Task prompt: In the listing that follows, locate the line containing "Click the Zoom Out link" and the line containing "Go to the Leaderboard tab". Retype exactly those two lines and every line between them, and nothing more.

The data:

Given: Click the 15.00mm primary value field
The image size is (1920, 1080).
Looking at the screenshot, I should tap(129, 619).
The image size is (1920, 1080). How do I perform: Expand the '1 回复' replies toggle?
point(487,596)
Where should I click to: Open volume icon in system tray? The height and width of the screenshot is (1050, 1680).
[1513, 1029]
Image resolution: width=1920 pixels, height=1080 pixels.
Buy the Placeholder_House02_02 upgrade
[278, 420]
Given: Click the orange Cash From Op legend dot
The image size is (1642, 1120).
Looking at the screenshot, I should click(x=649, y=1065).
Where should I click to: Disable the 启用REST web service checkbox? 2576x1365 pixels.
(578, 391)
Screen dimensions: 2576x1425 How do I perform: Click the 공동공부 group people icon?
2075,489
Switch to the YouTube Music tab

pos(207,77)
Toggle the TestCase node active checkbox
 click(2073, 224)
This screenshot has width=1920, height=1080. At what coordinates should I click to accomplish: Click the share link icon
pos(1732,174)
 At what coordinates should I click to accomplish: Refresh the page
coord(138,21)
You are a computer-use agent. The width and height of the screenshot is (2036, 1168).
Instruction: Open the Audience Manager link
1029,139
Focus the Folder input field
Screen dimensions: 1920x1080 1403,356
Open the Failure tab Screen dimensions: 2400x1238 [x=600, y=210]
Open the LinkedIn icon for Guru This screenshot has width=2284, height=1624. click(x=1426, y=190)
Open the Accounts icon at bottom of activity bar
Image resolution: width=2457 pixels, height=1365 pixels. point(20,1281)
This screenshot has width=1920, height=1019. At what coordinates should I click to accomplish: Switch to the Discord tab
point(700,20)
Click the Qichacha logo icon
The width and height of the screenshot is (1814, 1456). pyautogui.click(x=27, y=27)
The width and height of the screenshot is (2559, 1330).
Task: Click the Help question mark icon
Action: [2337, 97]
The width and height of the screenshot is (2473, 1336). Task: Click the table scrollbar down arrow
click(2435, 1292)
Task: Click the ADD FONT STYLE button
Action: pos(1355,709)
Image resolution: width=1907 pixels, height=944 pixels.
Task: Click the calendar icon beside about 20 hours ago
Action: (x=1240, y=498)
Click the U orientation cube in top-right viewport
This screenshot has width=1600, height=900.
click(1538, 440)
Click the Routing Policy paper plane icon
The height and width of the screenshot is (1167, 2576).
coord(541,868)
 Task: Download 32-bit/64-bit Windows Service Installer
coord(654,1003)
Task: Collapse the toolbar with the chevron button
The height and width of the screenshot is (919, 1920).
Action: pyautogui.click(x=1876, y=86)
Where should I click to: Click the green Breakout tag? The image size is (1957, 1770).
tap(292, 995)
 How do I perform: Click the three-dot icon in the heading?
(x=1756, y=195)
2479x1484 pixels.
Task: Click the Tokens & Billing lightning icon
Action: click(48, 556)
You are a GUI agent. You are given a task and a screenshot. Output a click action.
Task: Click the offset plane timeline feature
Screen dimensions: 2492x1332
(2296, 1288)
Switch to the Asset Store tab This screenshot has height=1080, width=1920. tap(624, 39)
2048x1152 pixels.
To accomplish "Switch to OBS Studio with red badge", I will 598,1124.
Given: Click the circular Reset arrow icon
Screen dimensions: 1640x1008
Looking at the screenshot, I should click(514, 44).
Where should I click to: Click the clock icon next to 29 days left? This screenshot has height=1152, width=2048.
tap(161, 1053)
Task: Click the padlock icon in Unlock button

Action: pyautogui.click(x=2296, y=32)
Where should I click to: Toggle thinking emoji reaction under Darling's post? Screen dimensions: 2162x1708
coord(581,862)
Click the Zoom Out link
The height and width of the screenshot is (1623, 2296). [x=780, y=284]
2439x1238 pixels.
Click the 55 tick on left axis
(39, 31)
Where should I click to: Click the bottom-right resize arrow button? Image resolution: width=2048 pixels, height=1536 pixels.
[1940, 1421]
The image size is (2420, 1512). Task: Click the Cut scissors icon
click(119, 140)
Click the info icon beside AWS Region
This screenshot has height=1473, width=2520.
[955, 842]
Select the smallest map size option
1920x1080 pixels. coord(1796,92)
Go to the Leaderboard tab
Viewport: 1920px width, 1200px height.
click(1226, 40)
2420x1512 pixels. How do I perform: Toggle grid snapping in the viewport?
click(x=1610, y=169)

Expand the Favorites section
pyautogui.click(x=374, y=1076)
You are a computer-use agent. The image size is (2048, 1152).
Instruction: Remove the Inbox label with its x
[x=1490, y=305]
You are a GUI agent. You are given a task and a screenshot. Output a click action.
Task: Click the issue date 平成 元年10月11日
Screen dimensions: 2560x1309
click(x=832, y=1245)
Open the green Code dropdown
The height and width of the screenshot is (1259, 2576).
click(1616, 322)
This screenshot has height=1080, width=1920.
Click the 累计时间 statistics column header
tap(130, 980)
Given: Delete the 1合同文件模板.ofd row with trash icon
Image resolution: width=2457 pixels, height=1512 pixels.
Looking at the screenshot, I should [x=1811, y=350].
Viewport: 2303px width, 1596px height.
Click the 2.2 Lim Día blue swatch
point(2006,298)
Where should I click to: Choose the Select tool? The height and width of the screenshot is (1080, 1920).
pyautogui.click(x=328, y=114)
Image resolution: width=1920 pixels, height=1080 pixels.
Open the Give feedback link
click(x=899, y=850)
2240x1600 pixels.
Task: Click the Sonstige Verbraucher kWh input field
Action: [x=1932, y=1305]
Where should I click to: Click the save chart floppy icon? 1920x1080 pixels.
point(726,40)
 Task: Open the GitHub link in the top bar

Reply:
Click the Zoom Out link
The height and width of the screenshot is (1623, 2296). [x=780, y=284]
2439x1238 pixels.
Click the 55 tick on left axis
(39, 31)
Where should I click to: Click the bottom-right resize arrow button? Image resolution: width=2048 pixels, height=1536 pixels.
[1940, 1421]
The image size is (2420, 1512). Task: Click the Cut scissors icon
click(119, 140)
Click the info icon beside AWS Region
This screenshot has height=1473, width=2520.
[955, 842]
Select the smallest map size option
1920x1080 pixels. coord(1796,92)
Go to the Leaderboard tab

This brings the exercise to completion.